Circadian metabolic adaptations to infections

Abstract

Circadian clocks are biological oscillators that evolved to coordinate rhythms in behaviour and physiology around the 24-hour day. In mammalian tissues, circadian rhythms and metabolism are highly intertwined. The clock machinery controls rhythmic levels of circulating hormones and metabolites, as well as rate-limiting enzymes catalysing biosynthesis or degradation of macromolecules in metabolic tissues, such control being exerted both at the transcriptional and post-transcriptional level. During infections, major metabolic adaptation occurs in mammalian hosts, at the level of both the single immune cell and the whole organism. Under these circumstances, the rhythmic metabolic needs of the host intersect with those of two other players: the pathogen and the microbiota. These three components cooperate or compete to meet their own metabolic demands across the 24 hours. Here, we review findings describing the circadian regulation of the host response to infection, the circadian metabolic adaptations occurring during host-microbiota-pathogen interactions and how such regulation can influence the immune response of the host and, ultimately, its own survival.This article is part of the Theo Murphy meeting issue 'Circadian rhythms in infection and immunity'.

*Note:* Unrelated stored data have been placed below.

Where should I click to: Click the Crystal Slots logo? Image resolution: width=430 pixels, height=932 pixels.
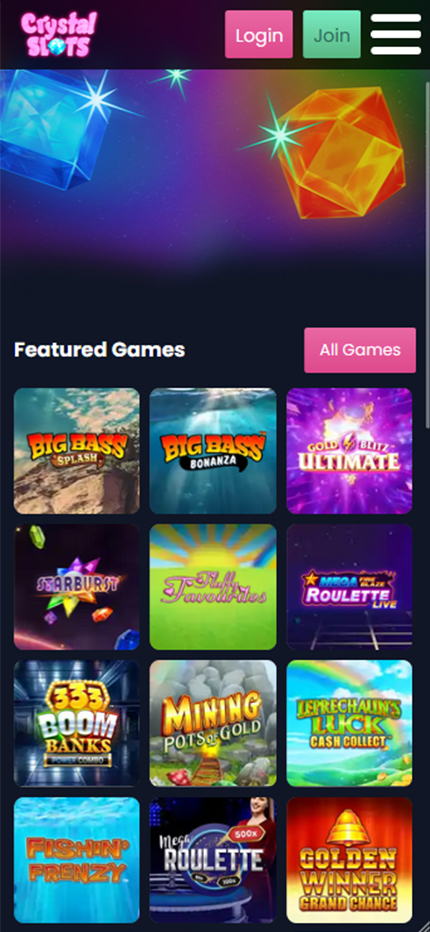tap(58, 34)
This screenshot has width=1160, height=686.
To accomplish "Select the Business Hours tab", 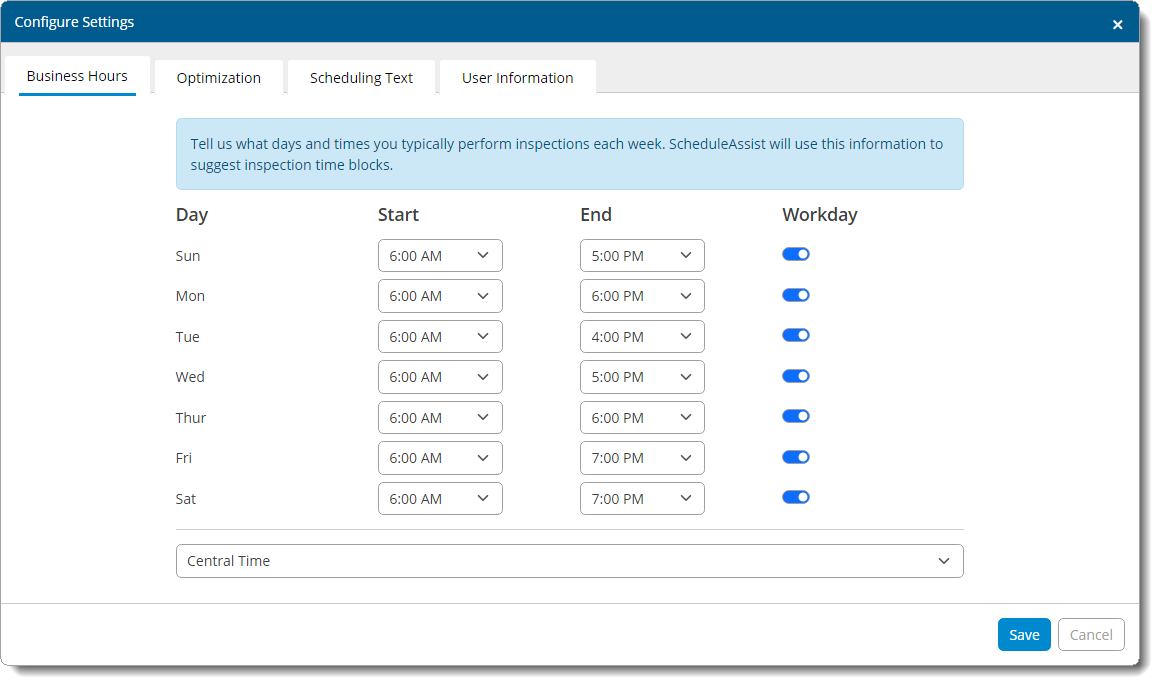I will [77, 76].
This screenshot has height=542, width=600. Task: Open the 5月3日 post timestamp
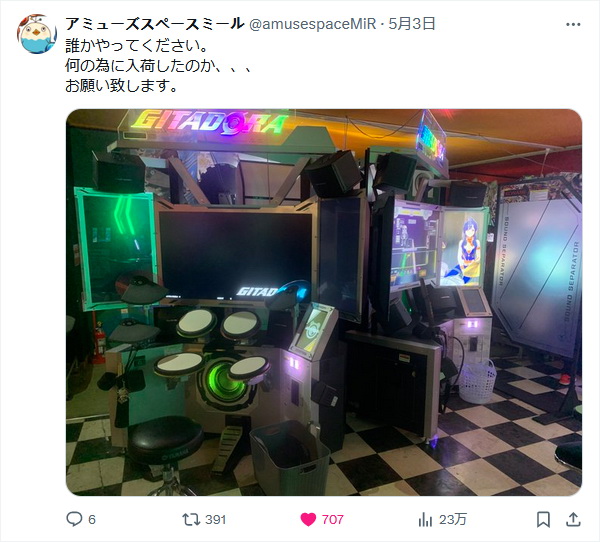(412, 24)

Keywords: circadian clock; immune response; metabolism; microbiota; pathogen.

Figure 1.

Host–microbiota–pathogen metabolic cross-talks during infections. The circadian clock machinery is present within every cell of our body and controls metabolic and immune functions in homeostatic conditions, with the contribution of the gut microbiota. During infections, the host, the pathogen and the microbiota exploit circadian variations in metabolism to their own advantage and cooperate or compete to satisfy everyone’s need for nutrients at the right time of the day. Thus, the circadian regulation of specific metabolic pathways, such as glucose immunometabolism, the tryptophan catabolic pathway, iron availability and microbiota-derived short-chain fatty acids (SCFAs), could potentially shape immune responses against bacterial, viral, fungal or parasitic pathogens, likely influencing the balance between resistance and tolerance or the mutualistic-to-parasitic switch at a specific time of the day.

Figure 2.

IDO1-dependent day–night changes of the host response to Aspergillus fumigatus infection. Circadian IDO1 expression and activity drive day–night changes in the catabolism of the essential amino acid tryptophan through the kynurenine pathway. In the murine lung, low levels of kynurenine during the day contribute to improving the magnitude of the inflammatory response following infection with the opportunistic fungus A. fumigatus. At night, IDO1 increased activity may instead promote airway tolerance through Foxp3⁺ Treg thus causing hyphal infiltration of the lung and reduced fungal clearance. Created with BioRender.com.

Figure 3.

Circadian control of NAD⁺ biosynthetic pathways in the balance between tolerance and inflammation. The NAD+ salvage pathway, controlling the conversion of nicotinamide (NAM) to β-nicotinamide mononucleotide (NMN), is directly circadian-regulated through direct binding of the complex CLOCK-BMAL1-SIRT1 to E-boxes at the promoter of the Nampt gene, encoding for the rate-limiting enzyme of the pathway. During de novo synthesis, NAD⁺ is the final product of the kynurenine pathway, whose circadian oscillation is sustained by the rhythmic expression and activity of the enzyme IDO1. Both NAMPT and IDO1 are readily induced by infections or by inflammatory mediators in immune and epithelial cells. During infections, the switch from NAMPT-NAD⁺ axis, promoting a pro-inflammatory phenotype, to the kyn pathway, sustaining immune tolerance, may define the type of host immune response at a specific time of the day–night cycle. Created with BioRender.com.

Figure 4.

Diurnal competition for iron between the host, pathogen and microbiota. Iron is an essential nutrient for both host, pathogens and commensal microorganisms. In response to enteric pathogens, diurnal production by the inflamed intestine of lipocalin-2 (LCN2), an antimicrobial protein that prevents bacterial iron acquisition, favours the colonization of LCN2-resistant Salmonella over competing commensal microbes at a specific time of the day. Created with BioRender.com.